Self-dsDNA in the pathogenesis of systemic lupus erythematosus

Abstract

Systemic lupus erythematosus (SLE) is a systemic and poly-aetiological autoimmune disease characterized by the production of antibodies to autologous double-stranded DNA (dsDNA) which serve as diagnostic and prognostic markers. The defective clearance of apoptotic material, together with neutrophil extracellular traps (NETs), provides abundant chromatin or self-dsDNA to trigger the production of anti-dsDNA antibodies, although the mechanisms remain to be elucidated. In SLE patients, the immune complex (IC) of dsDNA and its autoantibodies trigger the robust type I interferon (IFN-I) production through intracellular DNA sensors, which drives the adaptive immune system to break down self-tolerance. In this review, we will discuss the potential resources of self-dsDNA, the mechanisms of self-dsDNA-mediated inflammation through various DNA sensors and its functions in SLE pathogenesis.
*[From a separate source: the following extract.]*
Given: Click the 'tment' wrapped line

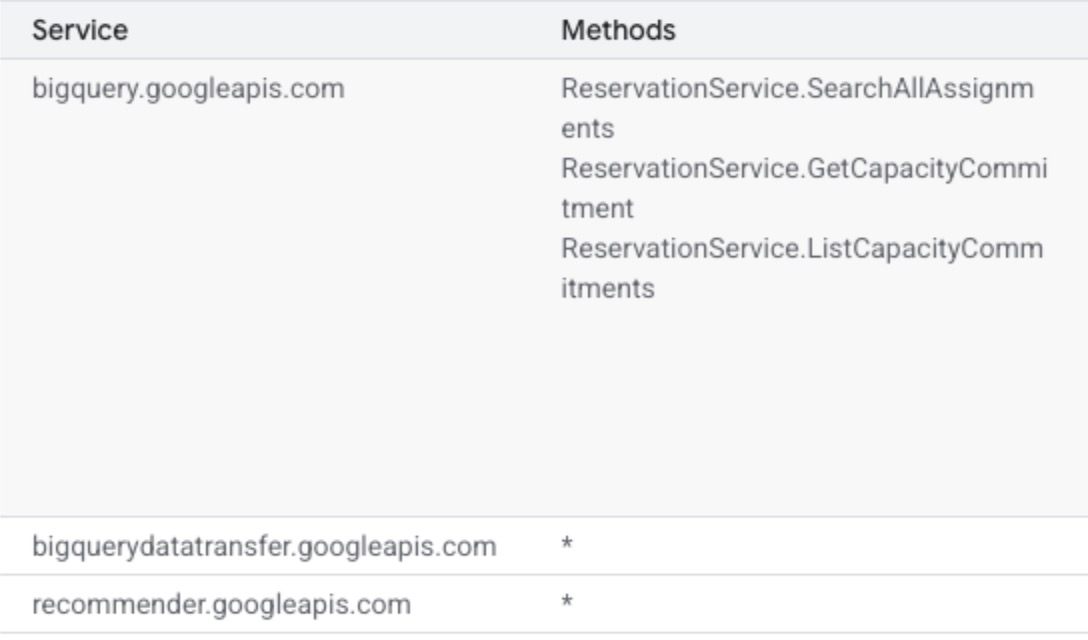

Keywords: DNA sensors; IFN-I; SLE; autoantibody; self-dsDNA.

Figure 1

Self‐dsDNA involved in the pathogenesis of systemic lupus erythematosus (SLE). In SLE patients, the clearance of apoptosis, necrosis and neutrophil extracellular traps (NETs) is defective which is the major resource of self‐dsDNA to induce autoantibody production with unrevealed mechanism. Anti‐dsDNA antibodies are produced by autoreactive B cells with the help of autoreactive T cells. Immune complex of dsDNA and its autoantibody triggers the robust type I interferon (IFN‐I) production through various intercellular DNA sensors in phagocytes and plasmacytoid dendritic cells (pDC). IFN‐I is the driving force in SLE pathogenesis by participating in inflammatory reactions, tissue damage, DC maturation and activation of autoreactive T and B cells.

Figure 2

Cytosolic DNA sensors and their signalling pathways in systemic lupus erythematosus (SLE). Self‐dsDNA stimulates cytosolic DNA sensor‐dependent signal pathways for type I interferon (IFN‐I) and proinflammatory cytokines production. Many DNA sensors have been proven to be associated with the pathogenesis of SLE, mainly including Toll‐like receptor (TLR)‐9, cyclic growth arrest‐specific 6 (cGAS), DNA‐dependent activator of IFN‐regulatory factors (DAI), absent in melanoma 2 (AIM2), gamma‐interferon inducible protein‐16 (IFI16) and nucleotide‐binding domain leucine‐rich repeat containing protein family pyrin domain containing 3 (NLRP3) to activate different signal pathways: TLR‐9‐dependent, stimulator of IFN genes (STING)‐dependent and inflammasome‐dependent pathways.